By Jack Herrera, Pacific Standard, June 27, 2019.

TIJUANA, Mexico — The 14-mile wall that runs along the northern edge of Tijuana doesn't stop when it arrives at the Pacific, but continues out into the ocean for about 100 yards, along the imaginary extension of the border between Mexico and the United States. Out in the waves, the prison-style steel bollards and razor wire look severe, but also absurd. A strong swimmer could get out and around the wall's far end without too much trouble. In the course of that swim, however, an array of motion sensors, cameras, and pressure pads would alert Border Patrol. Agents would arrive on land quickly, in SUVs from the east and quad bikes from the north.
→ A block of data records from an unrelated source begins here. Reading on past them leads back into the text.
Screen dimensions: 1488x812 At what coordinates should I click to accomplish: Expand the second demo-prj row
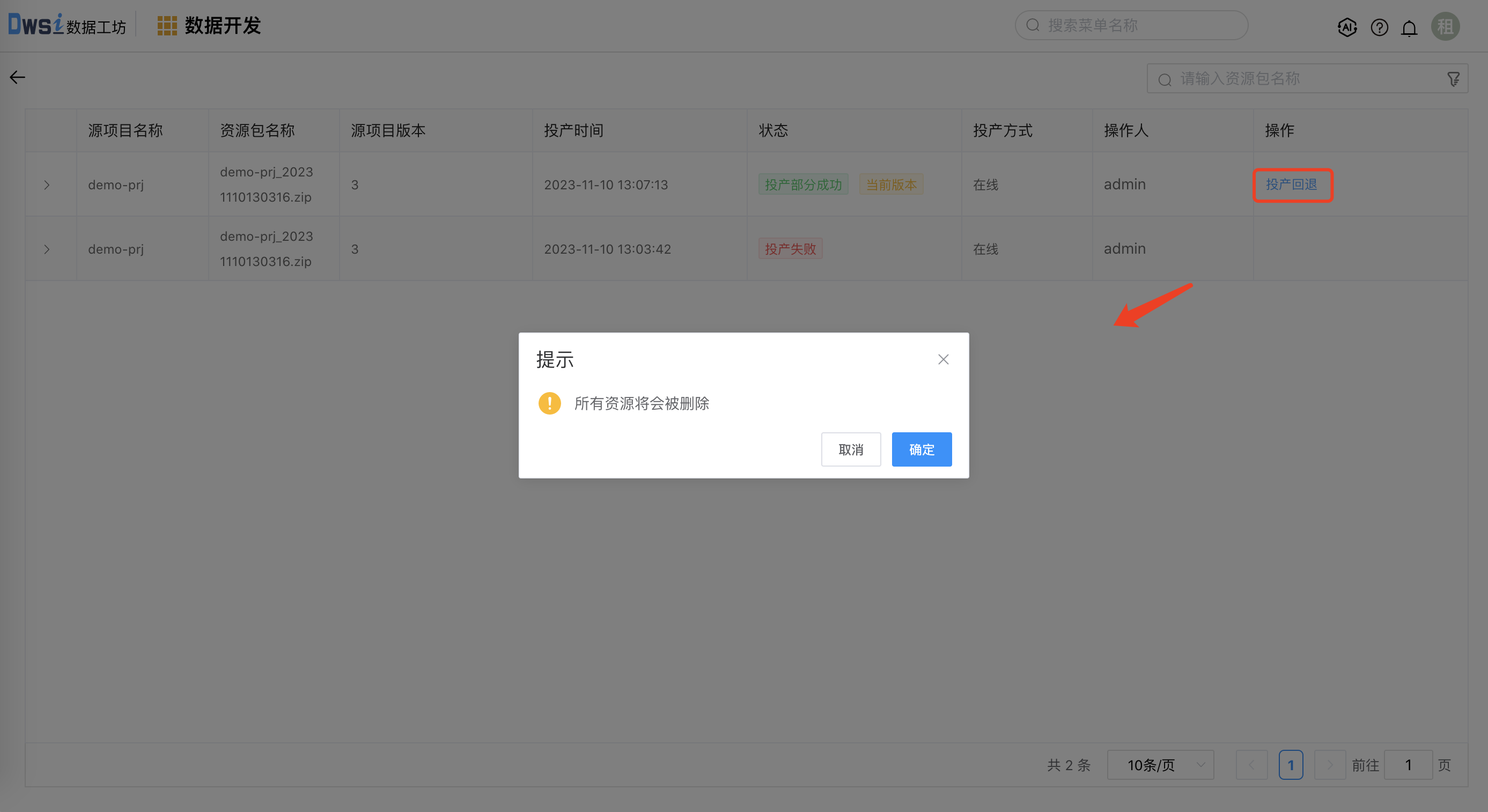tap(47, 249)
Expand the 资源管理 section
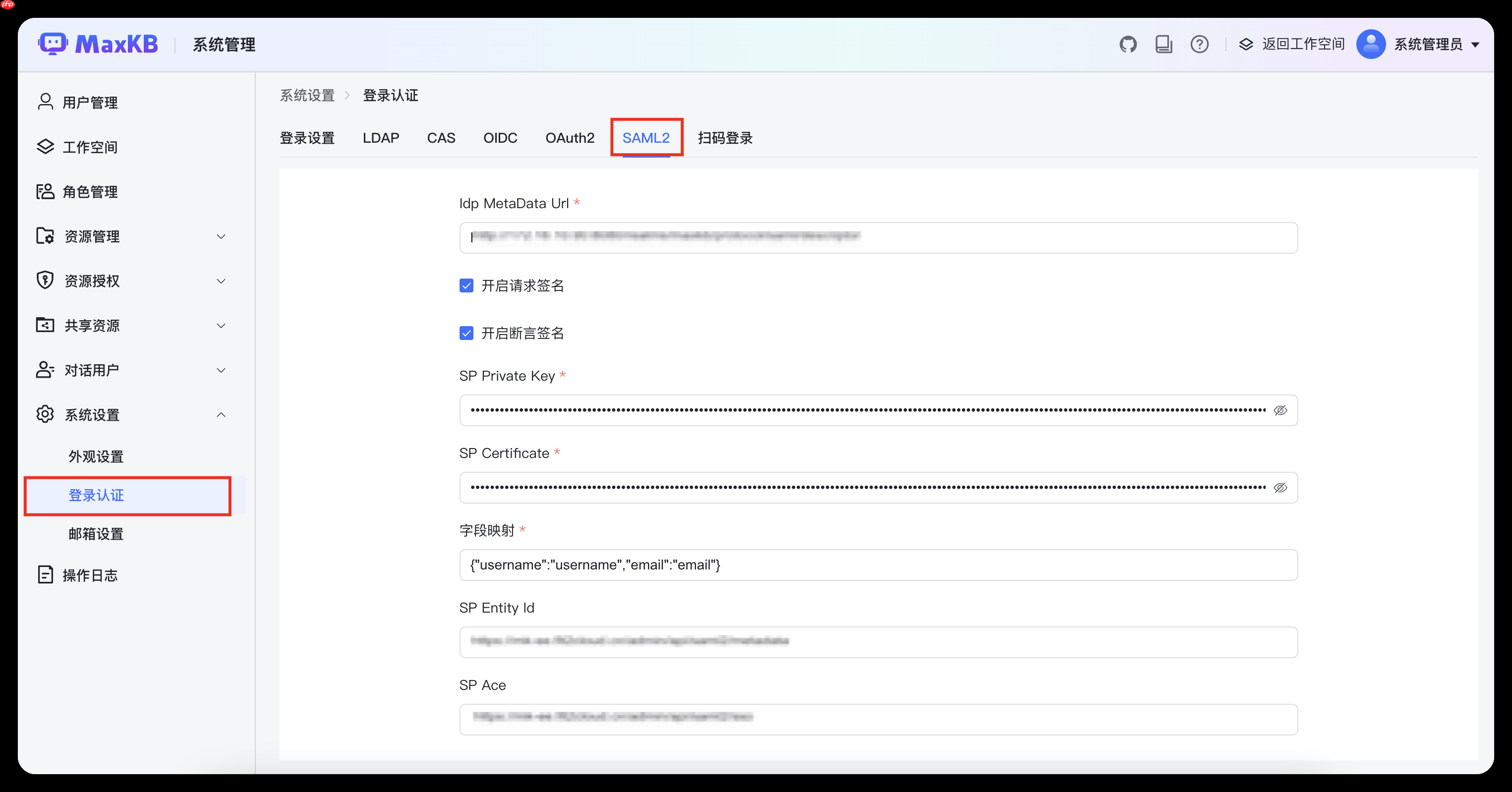Viewport: 1512px width, 792px height. coord(221,236)
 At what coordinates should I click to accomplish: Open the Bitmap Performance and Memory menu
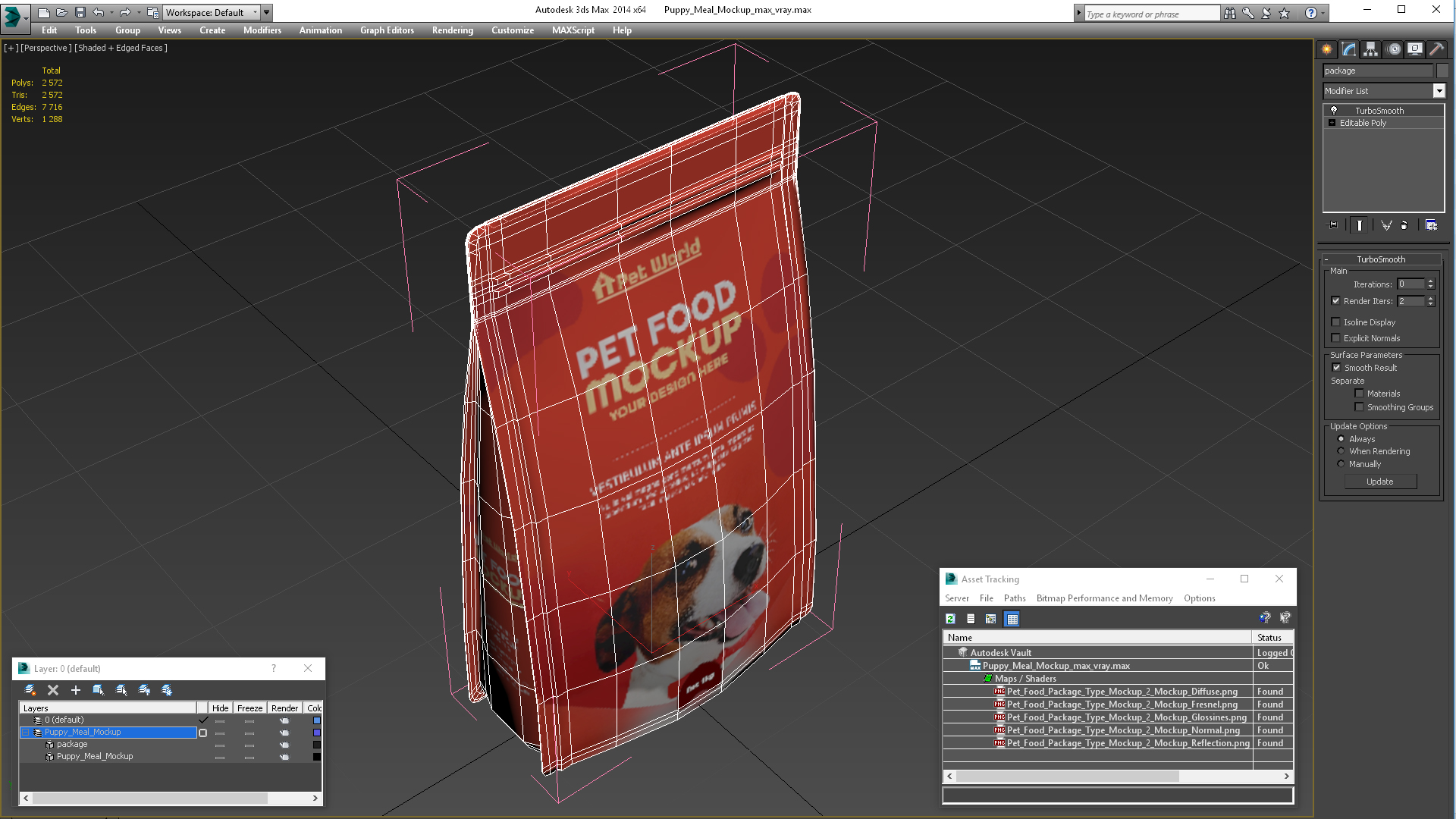click(x=1104, y=598)
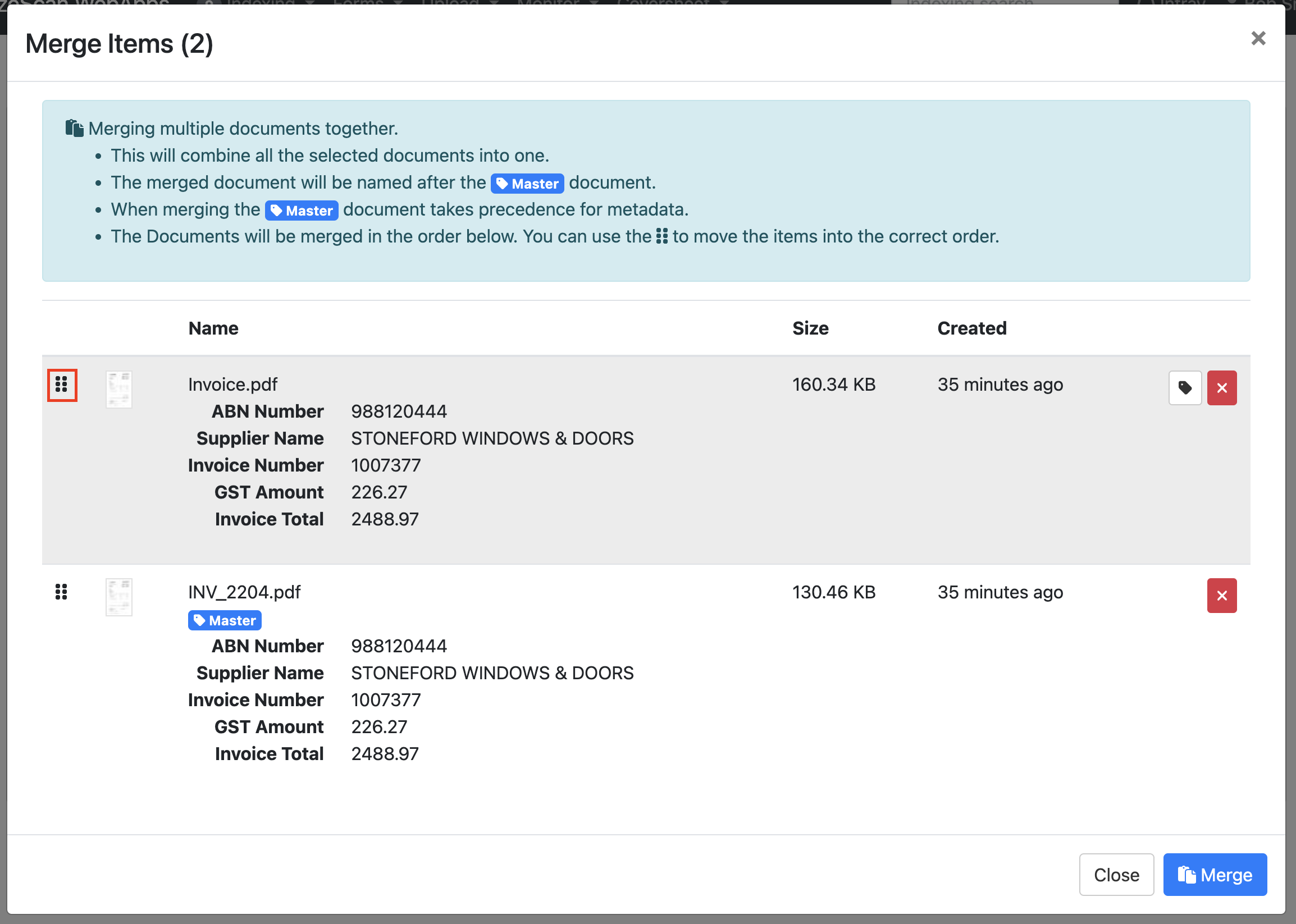The width and height of the screenshot is (1296, 924).
Task: Click the Name column header
Action: pos(213,328)
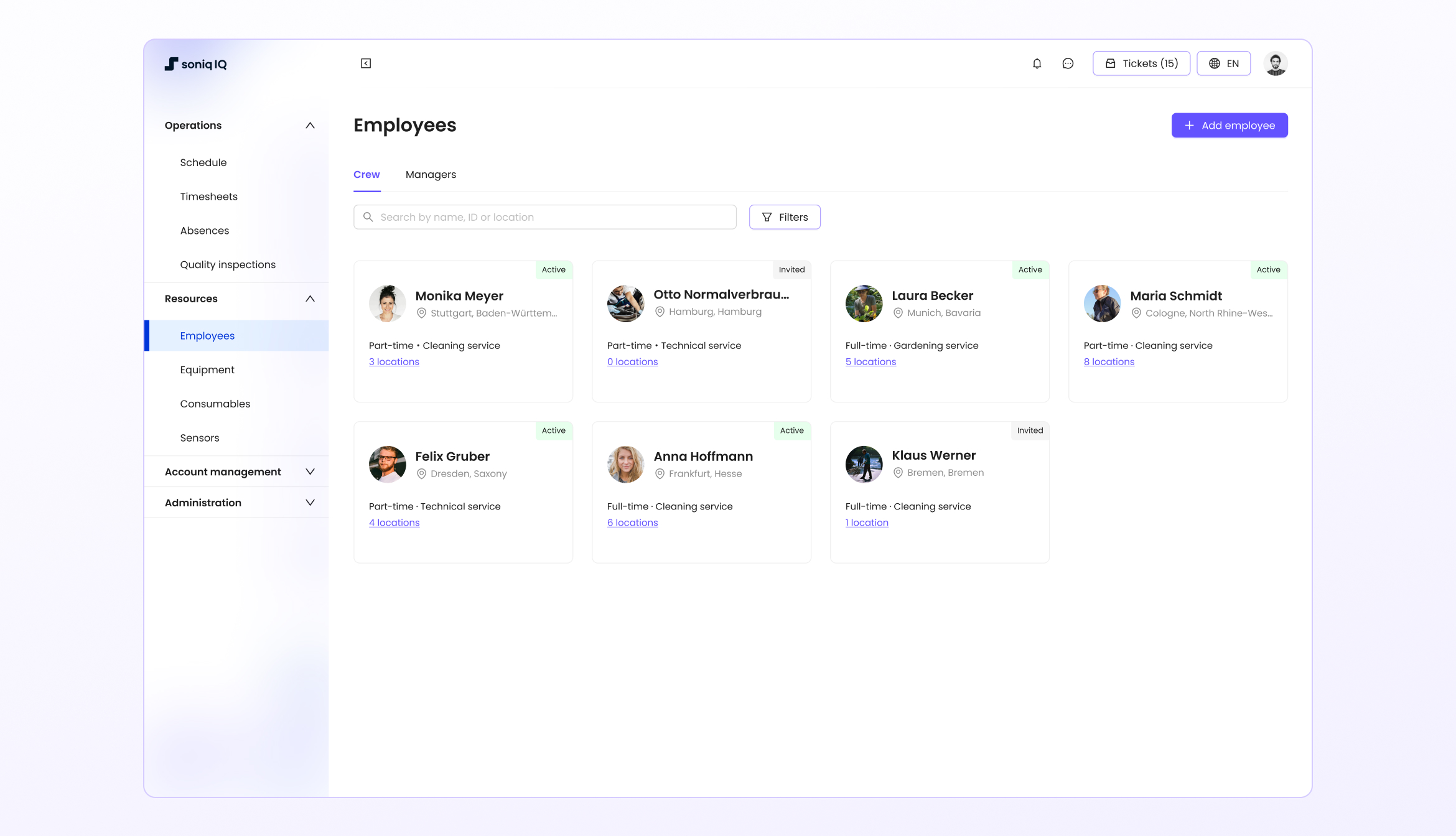The image size is (1456, 836).
Task: Select Timesheets in the sidebar
Action: [x=208, y=196]
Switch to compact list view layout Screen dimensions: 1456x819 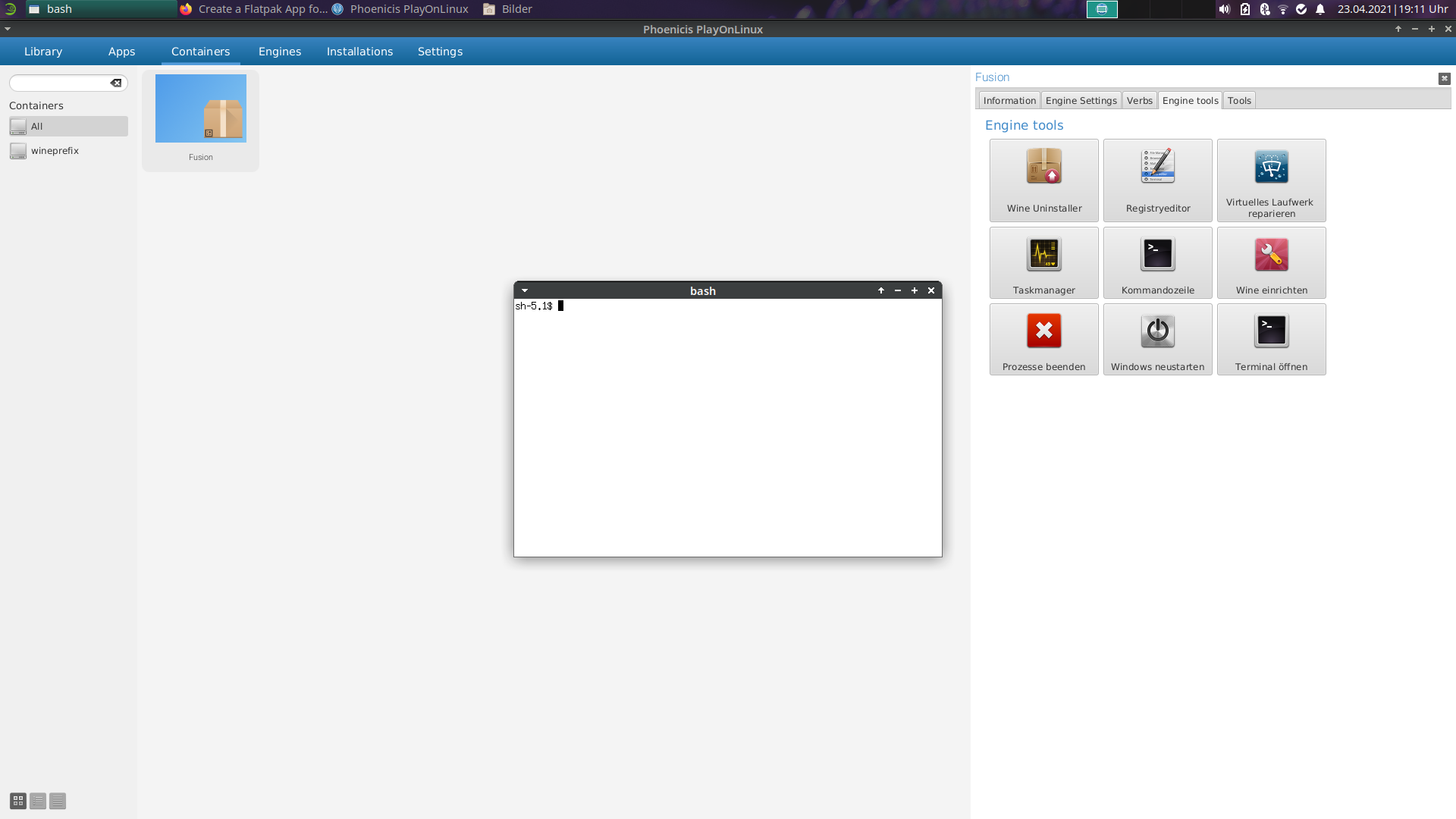(x=38, y=801)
The idea behind the wall is simple: Even if it is penetrable, it can deter would-be border crossers by guaranteeing that they'll be caught once they get to the other side.

But the wall—and Border Patrol—was built on the assumption that border crossers don't want to be caught. Today, like the immigration system itself, that assumption has collapsed. On a cold day in mid-December, about a month after two caravans arrived in Tijuana from Central America, families gathered on the beach on the Mexican side of the wall to surrender themselves to Border Patrol. Something about the ocean pattern, some accident of gravity, had pulled the tide unusually low, and a hole about the size of an elementary schooler's desk had appeared right where the wall met the ocean. A father tugged back some of the razor wire that was placed on the base of the wall as his family crawled through. On the other side, they held hands—father, mother, son in a line—and walked up the beach, where border agents had arrived in three white SUVs. The child looked about 10 years old; his sweater had cartoons on it. His mother had lost one of her shoes. They didn't converse with the agents waiting for them, and got straight into the back seat of a Border Patrol car.